Un nouveau pas dans la lutte pour une meilleure connaissance de la langue et de la culture kreol. Ainsi, à quel niveau l’APLKKM pense apporter sa contribution?
Nous sommes des enseignants qui participent au projet Prevokbek. C’est-à-dire que nous sommes engagés dans la promotion de la langue et de la culture kreol. En nous regroupant au sein d’une association, nous souhaitons pouvoir organiser d’autres activités qui iraient dans ce même sens.
A travers l’Association, nous souhaitons organiser des activités tels des concours d’élocutions, des dictées, des débats.... Des activités qui valoriseront la langue Kreol et prouveront que le kreol est une langue à part entière.
Depuis janvier, nous nous penchons aussi sur la réalisation des manuels scolaires bilingues. Différents enseignants travaillent sur différents sujets. Cette année, nous travaillons par chapitre.
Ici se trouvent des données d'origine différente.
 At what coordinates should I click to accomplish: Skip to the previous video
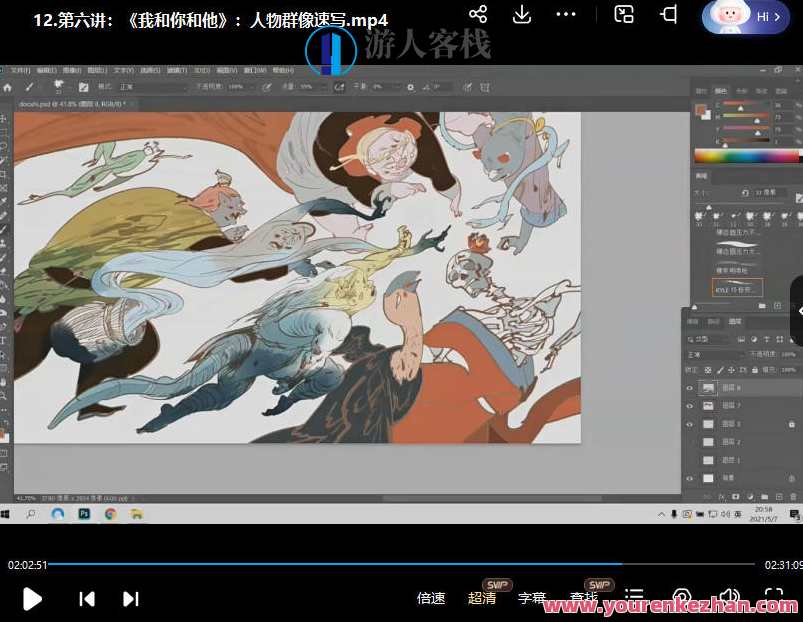[x=87, y=598]
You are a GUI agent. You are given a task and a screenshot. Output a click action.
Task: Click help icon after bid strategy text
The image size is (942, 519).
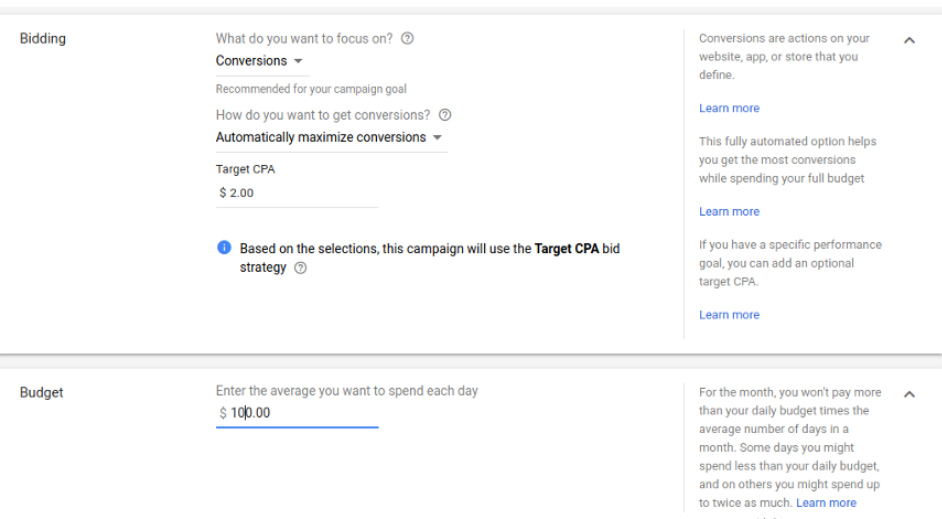coord(301,268)
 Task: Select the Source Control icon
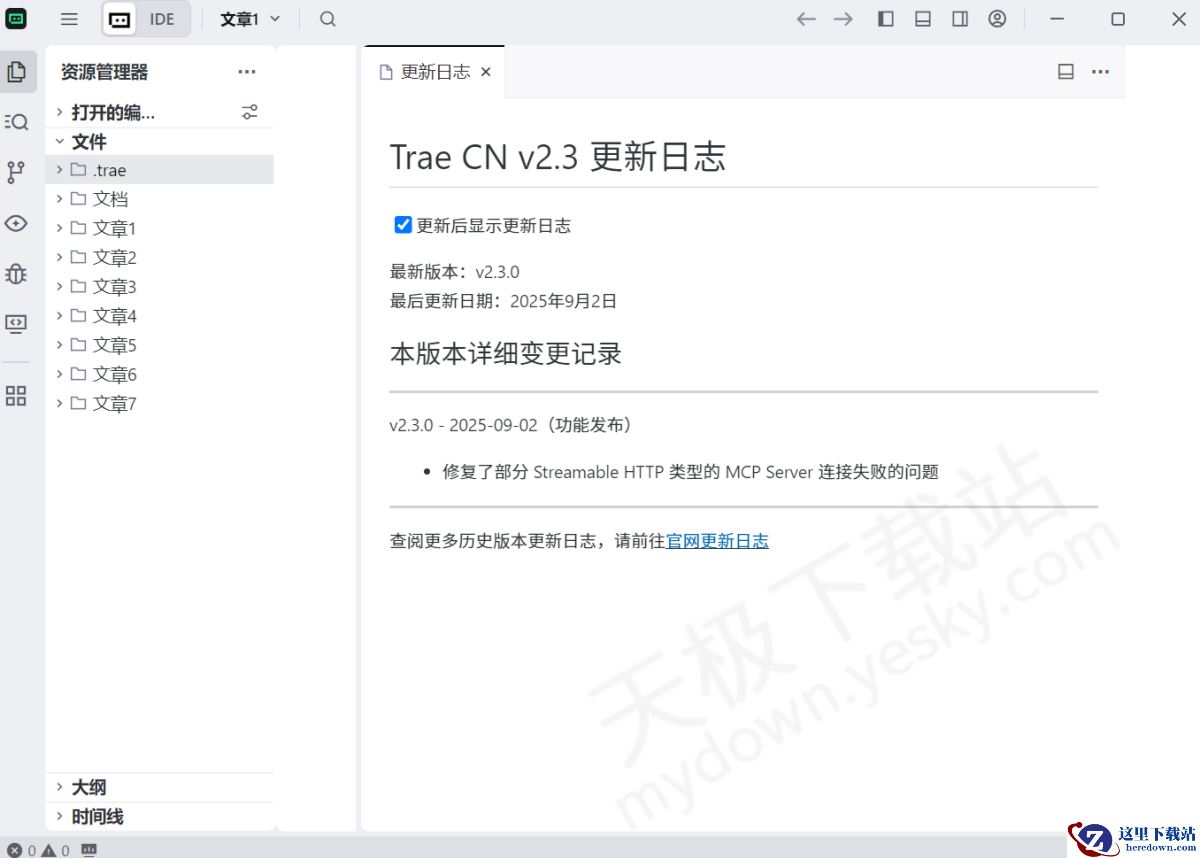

Nous espérons par ailleurs tout compiler, pour les trois niveaux du prévocationnel, en fin d’année afin qu’après les élèves aient ces manuels bilingues, plus proches des questionnaires pour les examens bilingues.
D’autre part, nous prévoyons de faire connaître le projet prevocationnel à des collèges privés non-confessionnels. Nous voulons aussi organiser des ateliers de travail afin de donner les moyens au public de se familiariser et de maîtriser l’écriture du kreol. Soulignons que notre comité exécutif a été constitué le 6 février dernier et que ces membres élus seront en place pour une période d’une année.
Comment est venue l’idée de lancer cette association?
L’initiative revient à la base à Jimmy Harmon. Avec la mise en place du Prevokbek dans les collèges du BEC, nous les enseignants du prévocationnel, avions l’habitude de nous réunir régulièrement et nous avons pu constater les grands progrès engendrés par le projet. Nous avons eu confirmation que ce qui fut un moment une idée embryonnaire a aujourd’hui une certaine force et prouve aujourd’hui que la démarche est valable. Nous avons donc choisi de nous regrouper pour aller encore de l’avant.
Le projet Prevokbek prouve aujourd’hui qu’il a une certaine force. Sur quoi aujourd’hui vous basez-vous pour l’affirmer?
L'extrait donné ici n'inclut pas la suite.